5748//bettertWay without numbers
true
89493 //isAlpha without numbers
true
3284 //bettertWay with numbers
false
22989 //isAlpha with numbers
false
Check this,i guess this is help you because it's work in my project so once you check this code
if(! Pattern.matches(".*[a-zA-Z]+.*[a-zA-Z]", str1))
{
String not contain only character;
}
else
{
String contain only character;
}
String expression = "^[a-zA-Z]*$";
CharSequence inputStr = str;
Pattern pattern = Pattern.compile(expression);
Matcher matcher = pattern.matcher(inputStr);
if(matcher.matches())
{
//if pattern matches
}
else
{
//if pattern does not matches
}
Try using regular expressions: String.matches
public boolean isAlpha(String name)
{
String s=name.toLowerCase();
for(int i=0; i<s.length();i++)
{
if((s.charAt(i)>='a' && s.charAt(i)<='z'))
{
continue;
}
else
{
return false;
}
}
return true;
}
Feels as if our need is to find whether the character are only alphabets.
Here's how you can solve it-
Character.isAlphabetic(c)
helps to check if the characters of the string are alphabets or not.
where c is
char c = s.charAt(elementIndex);
While there are many ways to skin this cat, I prefer to wrap such code into reusable extension methods that make it trivial to do going forward. When using extension methods, you can also avoid RegEx as it is slower than a direct character check. I like using the extensions in the Extensions.cs NuGet package. It makes this check as simple as:
Add the https://www.nuget.org/packages/Extensions.cs package to your project.
Add "using Extensions;" to the top of your code.

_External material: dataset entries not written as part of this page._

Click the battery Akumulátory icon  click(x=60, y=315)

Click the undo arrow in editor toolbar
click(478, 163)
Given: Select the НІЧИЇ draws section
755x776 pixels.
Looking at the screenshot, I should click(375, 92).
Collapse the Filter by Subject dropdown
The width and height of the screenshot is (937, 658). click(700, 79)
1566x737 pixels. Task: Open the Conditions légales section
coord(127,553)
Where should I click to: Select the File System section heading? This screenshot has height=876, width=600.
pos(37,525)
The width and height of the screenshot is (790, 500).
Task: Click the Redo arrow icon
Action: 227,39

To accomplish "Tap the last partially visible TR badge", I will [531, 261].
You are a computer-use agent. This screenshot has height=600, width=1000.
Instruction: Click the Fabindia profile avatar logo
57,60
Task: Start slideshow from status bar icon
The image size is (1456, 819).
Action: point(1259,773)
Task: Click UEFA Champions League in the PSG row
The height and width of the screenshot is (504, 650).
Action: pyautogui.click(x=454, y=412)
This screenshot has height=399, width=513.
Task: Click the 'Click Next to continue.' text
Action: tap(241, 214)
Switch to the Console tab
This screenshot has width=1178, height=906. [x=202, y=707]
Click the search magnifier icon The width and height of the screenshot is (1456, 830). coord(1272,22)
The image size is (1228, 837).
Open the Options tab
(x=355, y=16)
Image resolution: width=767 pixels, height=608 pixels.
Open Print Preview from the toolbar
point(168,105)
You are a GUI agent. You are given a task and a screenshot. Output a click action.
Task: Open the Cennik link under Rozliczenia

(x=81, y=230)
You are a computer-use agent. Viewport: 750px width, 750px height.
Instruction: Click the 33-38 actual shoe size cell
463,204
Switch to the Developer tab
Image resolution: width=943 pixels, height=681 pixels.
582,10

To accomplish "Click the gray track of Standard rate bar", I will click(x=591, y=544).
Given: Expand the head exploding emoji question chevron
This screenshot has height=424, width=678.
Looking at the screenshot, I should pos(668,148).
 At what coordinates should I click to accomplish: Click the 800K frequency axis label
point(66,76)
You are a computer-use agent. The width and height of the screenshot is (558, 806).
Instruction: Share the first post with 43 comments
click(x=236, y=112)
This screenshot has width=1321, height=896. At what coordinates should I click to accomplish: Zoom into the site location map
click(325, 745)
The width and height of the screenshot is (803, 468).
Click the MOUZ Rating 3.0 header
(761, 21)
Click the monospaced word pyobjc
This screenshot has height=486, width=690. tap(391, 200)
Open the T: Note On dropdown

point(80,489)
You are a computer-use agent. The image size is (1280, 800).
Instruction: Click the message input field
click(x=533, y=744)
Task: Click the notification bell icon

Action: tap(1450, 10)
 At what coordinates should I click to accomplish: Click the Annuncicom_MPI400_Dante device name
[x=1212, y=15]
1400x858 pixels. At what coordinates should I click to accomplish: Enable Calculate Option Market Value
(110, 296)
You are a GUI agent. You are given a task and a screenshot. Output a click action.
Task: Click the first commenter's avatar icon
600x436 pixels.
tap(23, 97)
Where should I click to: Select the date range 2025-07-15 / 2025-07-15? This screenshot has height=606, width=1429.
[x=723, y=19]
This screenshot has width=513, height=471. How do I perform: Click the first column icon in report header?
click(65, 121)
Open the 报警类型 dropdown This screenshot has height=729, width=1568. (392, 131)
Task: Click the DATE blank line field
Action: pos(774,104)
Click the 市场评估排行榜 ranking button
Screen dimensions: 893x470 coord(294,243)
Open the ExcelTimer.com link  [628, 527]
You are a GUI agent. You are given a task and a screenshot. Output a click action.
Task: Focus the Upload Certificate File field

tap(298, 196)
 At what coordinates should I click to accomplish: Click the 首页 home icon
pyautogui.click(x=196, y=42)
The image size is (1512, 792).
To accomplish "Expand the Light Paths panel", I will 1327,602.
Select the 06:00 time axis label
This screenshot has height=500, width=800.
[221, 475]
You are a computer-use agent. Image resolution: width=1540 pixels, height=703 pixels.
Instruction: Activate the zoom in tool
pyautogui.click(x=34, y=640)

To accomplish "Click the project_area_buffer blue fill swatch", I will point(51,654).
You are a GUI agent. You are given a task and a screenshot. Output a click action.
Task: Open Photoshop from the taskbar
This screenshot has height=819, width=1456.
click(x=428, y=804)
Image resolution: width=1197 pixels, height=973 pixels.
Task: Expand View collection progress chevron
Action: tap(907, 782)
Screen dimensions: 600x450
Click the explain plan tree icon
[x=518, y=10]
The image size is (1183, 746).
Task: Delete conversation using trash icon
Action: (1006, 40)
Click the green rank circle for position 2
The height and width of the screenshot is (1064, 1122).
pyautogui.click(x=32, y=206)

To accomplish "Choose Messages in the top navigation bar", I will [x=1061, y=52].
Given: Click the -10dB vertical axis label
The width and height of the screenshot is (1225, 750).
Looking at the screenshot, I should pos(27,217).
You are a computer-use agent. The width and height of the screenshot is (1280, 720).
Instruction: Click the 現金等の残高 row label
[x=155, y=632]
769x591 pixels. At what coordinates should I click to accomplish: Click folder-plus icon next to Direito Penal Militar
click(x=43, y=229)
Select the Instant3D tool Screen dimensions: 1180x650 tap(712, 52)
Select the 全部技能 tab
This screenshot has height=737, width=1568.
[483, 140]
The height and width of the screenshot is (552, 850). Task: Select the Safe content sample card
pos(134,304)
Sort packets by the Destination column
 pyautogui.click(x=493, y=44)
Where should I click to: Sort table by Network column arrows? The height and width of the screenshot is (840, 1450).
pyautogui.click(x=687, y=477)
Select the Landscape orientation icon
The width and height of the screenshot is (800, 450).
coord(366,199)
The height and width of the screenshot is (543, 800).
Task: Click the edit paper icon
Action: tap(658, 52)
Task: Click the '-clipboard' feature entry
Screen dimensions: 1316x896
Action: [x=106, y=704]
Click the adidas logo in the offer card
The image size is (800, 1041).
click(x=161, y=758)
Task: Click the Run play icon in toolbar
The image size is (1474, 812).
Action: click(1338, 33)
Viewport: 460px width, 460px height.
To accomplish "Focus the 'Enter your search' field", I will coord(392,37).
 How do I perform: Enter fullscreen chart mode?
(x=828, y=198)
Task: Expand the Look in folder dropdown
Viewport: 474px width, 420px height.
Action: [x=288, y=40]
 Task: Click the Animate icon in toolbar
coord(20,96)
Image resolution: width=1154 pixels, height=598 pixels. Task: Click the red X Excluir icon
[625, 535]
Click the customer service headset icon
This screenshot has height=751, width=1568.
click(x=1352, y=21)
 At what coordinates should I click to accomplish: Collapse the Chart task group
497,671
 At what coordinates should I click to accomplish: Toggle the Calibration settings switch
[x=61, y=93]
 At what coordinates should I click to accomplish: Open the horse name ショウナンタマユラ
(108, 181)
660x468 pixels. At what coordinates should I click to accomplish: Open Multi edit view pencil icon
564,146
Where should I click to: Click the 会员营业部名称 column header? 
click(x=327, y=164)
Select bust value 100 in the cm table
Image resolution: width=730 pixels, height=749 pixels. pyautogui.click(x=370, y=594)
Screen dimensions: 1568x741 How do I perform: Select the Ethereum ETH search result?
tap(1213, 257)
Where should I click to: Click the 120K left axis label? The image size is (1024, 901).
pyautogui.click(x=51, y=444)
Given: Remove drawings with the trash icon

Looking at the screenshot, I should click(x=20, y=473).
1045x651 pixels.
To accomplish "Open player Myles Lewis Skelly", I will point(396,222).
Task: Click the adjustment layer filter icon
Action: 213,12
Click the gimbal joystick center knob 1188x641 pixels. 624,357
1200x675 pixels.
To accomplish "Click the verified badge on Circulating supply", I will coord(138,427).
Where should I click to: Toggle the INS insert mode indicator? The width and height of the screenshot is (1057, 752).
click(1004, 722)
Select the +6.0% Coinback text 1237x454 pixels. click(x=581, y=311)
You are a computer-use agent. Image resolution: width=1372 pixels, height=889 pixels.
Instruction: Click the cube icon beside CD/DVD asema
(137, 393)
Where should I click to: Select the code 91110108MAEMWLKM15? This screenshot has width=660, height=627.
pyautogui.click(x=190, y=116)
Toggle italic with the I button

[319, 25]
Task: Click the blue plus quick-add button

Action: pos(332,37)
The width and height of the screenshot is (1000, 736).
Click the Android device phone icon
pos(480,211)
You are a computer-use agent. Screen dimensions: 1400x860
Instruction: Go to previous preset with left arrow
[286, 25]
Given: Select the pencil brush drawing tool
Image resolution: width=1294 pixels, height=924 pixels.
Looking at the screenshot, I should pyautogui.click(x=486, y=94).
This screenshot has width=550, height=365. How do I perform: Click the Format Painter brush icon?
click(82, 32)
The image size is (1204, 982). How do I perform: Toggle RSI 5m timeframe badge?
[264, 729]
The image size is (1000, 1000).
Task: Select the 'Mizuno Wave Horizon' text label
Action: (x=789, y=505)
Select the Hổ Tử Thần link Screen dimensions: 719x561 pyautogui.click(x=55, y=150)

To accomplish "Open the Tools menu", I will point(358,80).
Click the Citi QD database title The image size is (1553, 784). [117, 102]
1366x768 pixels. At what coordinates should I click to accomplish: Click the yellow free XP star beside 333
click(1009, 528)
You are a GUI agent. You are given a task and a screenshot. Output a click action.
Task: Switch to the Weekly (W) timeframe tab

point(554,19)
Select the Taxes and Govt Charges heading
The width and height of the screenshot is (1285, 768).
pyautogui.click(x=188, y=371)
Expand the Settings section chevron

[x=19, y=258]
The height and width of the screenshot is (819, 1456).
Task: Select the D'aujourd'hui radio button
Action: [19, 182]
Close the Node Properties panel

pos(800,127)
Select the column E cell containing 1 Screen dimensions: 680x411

"smith23".IsAlphabetic() will return False whereas "john smith".IsAlphabetic() will return True. By default the .IsAlphabetic() method ignores spaces, but it can also be overridden such that "john smith".IsAlphabetic(false) will return False since the space is not considered part of the alphabet.
Every other check in the rest of the code is simply MyString.IsAlphabetic().
To allow only ASCII letters, the character class \p{Alpha} can be used. (This is equivalent to [\p{Lower}\p{Upper}] or [a-zA-Z].)
boolean allLettersASCII = str.matches("\\p{Alpha}*");
For allowing all Unicode letters, use the character class \p{L} (or equivalently, \p{IsL}).
boolean allLettersUnicode = str.matches("\\p{L}*");
See the Pattern documentation.
I found an easy of way of checking a string whether all its digit is letter or not.
public static boolean isStringLetter(String input) {
boolean b = false;
for (int id = 0; id < input.length(); id++) {
if ('a' <= input.charAt(id) && input.charAt(id) <= 'z') {
b = true;
} else if ('A' <= input.charAt(id) && input.charAt(id) <= 'Z') {
b = true;
} else {
b = false;
}
}
return b;
}
I hope it could help anyone who is looking for such method.
Use StringUtils.isAlpha() method and it will make your life simple.